Write what comes next in the piece about Florida schools underreporting bullying incidents, starting after its last sentence.
━━━━━ Document text ━━━━━
It’s been three years since Florida passed a ground-breaking law requiring schools to do a better job of identifying and reporting bullying.
But the data collected so far indicates schools are falling short — and producing unreliable numbers.
For two years in a row, nearly half of the state’s 67 school districts reported less than 10 bullying complaints to the state. And some districts that are reporting complaints aren’t confident the data provides an accurate picture of what is — or isn’t — happening on campus.
Consider:
Pinellas County reported 71 incidents in 2009-10, state figures show. But district officials say 1,113 would have been a more accurate figure — and even that’s conservative since 41 schools reported no incidents at all. Officials said many reports were not finalized in a way that could be sent to the state.
Miami-Dade, the state’s largest district with 347,400 students, reported just seven cases in 2008-09. The next year, it tallied 802, the second highest in the state. District leaders say the first number included only cases that involved police.
The figures might sound like a simple numbers game, but to Debbie Johnston it signals a dangerous trend.
Her 15-year-old son Jeffrey, killed himself in 2005 after three years of taunting and bullying. He is memorialized in the Jeffrey Johnston Stand Up for All Students Act, a law that requires Florida schools identify, report and investigate bullying claims.
The law is praised nationally as a model piece of legislation. But the piecemeal data frustrates Johnston, a Lee County teacher. It means children are going unprotected despite a strong law authored to help them, she said.
“When you look at a school and you see they’re not reporting anything, then we know they’re failing,” she said. “Teachers have a moral and legal obligation to know what is going on in their schools.”
The national spotlight on bullying is brighter than ever.
About 13 million students are believed to be victimized annually in the United States, a plight made clearer by the painful stories from across the nation of kids being singled out and harassed in school and on the internet.
Florida’s schools recorded just 6,134 bullying incidents last year, suggesting that only fraction of a percentage of the state’s 2.6 million students were touched by the issue.
Brooks Rumenik, director of the Office of Safe Schools at the Florida Department of Education, agreed the collected data is not giving a clear picture of the magnitude of bullying in Florida. But it is working on it.
━━━━━ Data block ━━━━━
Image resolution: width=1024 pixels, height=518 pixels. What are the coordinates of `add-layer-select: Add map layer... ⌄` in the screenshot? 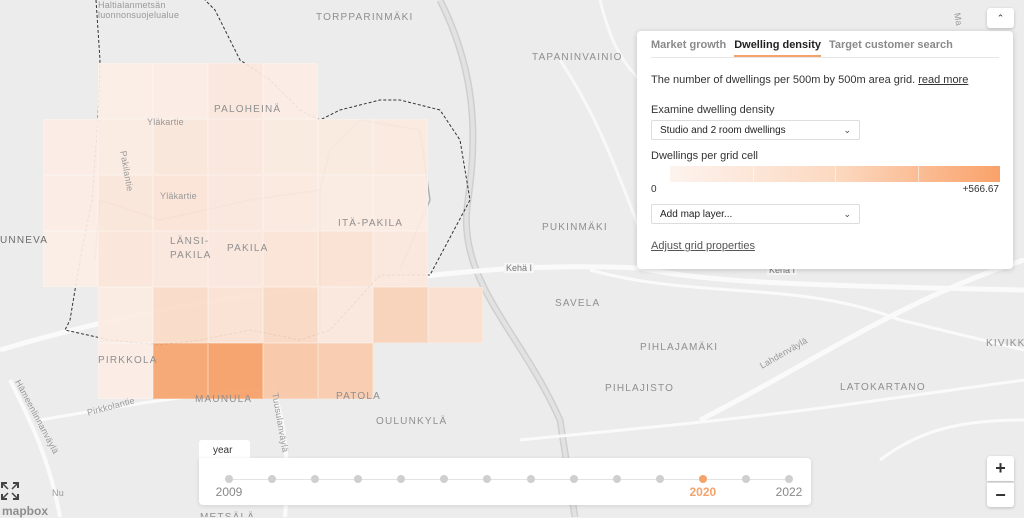 It's located at (756, 214).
━━━━━
Answer to the problem —
“It’s crucial for the adults to have their fingers on the pulse of what is really going on,” said Rumenik. “We’re talking about some potentially dangerous situations that kids can be placed in.”
In Tampa, four Walker Middle School students faced adult charges after allegations arose that they had repeatedly raped one of their teammates in 2009.
In Palm Harbor, a 13-year-old brought several bottles of gasoline to Carwise Middle School in April, saying afterward he did so in an attempt to scare some kids who’d been bullying him. Now, the boy stands accused of stabbing a school resource officer who was investigating the source of the gas fumes.
In Odessa, a Sunlake High School freshman fatally shot himself in January. He, too, was characterized by family and friends as the object of bullies at his Land O’Lakes campus.
The push to eradicate bullying prompted President Barack Obama to host a White House conference in March to “dispel the myth that bullying is just a harmless rite of passage or an inevitable part of growing up,” he said.
In Florida, the numbers so far show, that’s easier said than done.
The challenges with getting accurate data are multi-faceted.
First, school employees must detect and take seriously any bullying complaints. By law, that means reporting it — whether or not the complaint ends up being substantiated .
But districts have interpreted what they need to report differently. And officials acknowledge that filling out the necessary paperwork has been confusing as they strive to implement the new law.
Hillsborough County director of administration Judith Rainone said she spent an inordinate amount of time at the end of the last school year backtracking and hand counting cases of bullying claims after the state changed the way it wanted districts to count it.
This year, Rainone said, the schools are prepared with a one-stop way to record the bullying investigations from the start.
Pinellas school officials said they are working to streamline their process which now requires two different reports.
“Some schools are better at it than others,” said Joan Reubens, who oversees bullying prevention for Pinellas County public schools.
Bay Point Middle in St. Petersburg and Carwise Middle in Palm Harbor lead the school district in the number of reported bullying complaints so far this year, initiating 113 and 88 investigations, respectively, according to Reubens.
At first glance, the numbers may seem alarming, especially compared with a school like Tyrone Middle, where only two complaints have been logged.
But Reubens said both Carwise and Bay Point have embraced an aggressive anti-bullying stance and procedure. They are among 43 schools using Olweus Bullying Prevention Program, a school-wide campaign that seeks to combat the idea that being a bully or a target is a normal part of growing up.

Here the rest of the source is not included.